# [Data in this exercise]
- - - -
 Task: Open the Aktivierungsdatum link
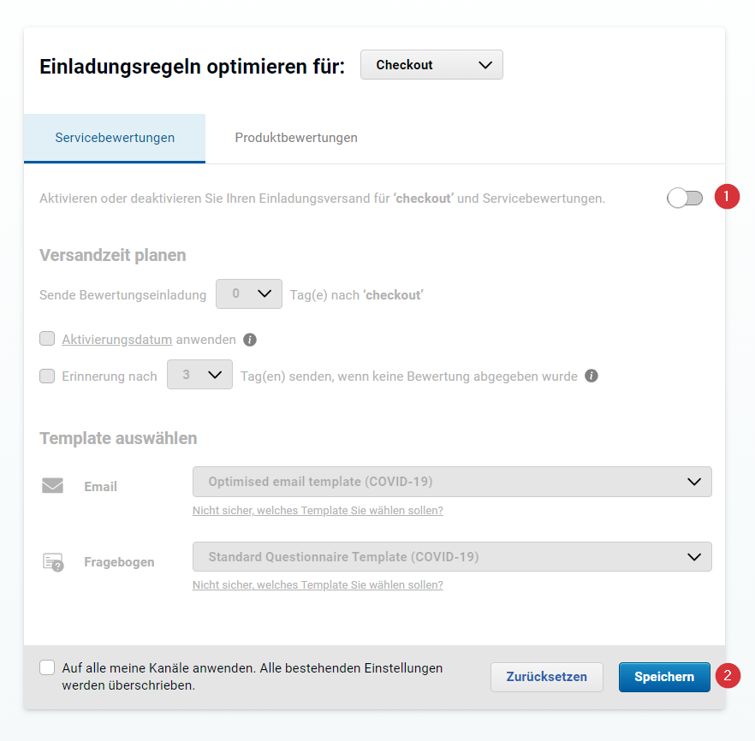117,340
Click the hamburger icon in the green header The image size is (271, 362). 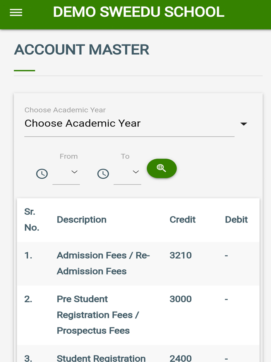[x=15, y=12]
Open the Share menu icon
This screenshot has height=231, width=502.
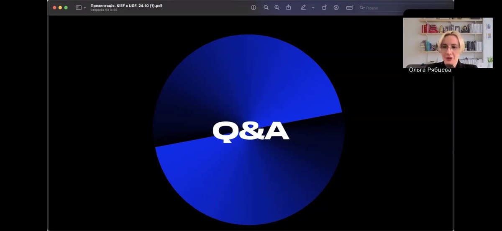pyautogui.click(x=289, y=8)
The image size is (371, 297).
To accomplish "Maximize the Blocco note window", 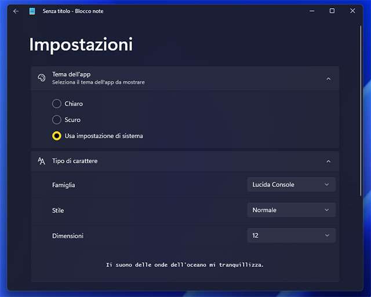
- - - -
# [Instructions to follow]
An answer containing only the lines from the one holding "This screenshot has height=231, width=502." through the close of the entries above, reproduced exactly and stripped of pictures, is expected.

# [Output of the task]
This screenshot has height=231, width=502.
pyautogui.click(x=289, y=8)
The image size is (371, 297).
To accomplish "Maximize the Blocco note window", 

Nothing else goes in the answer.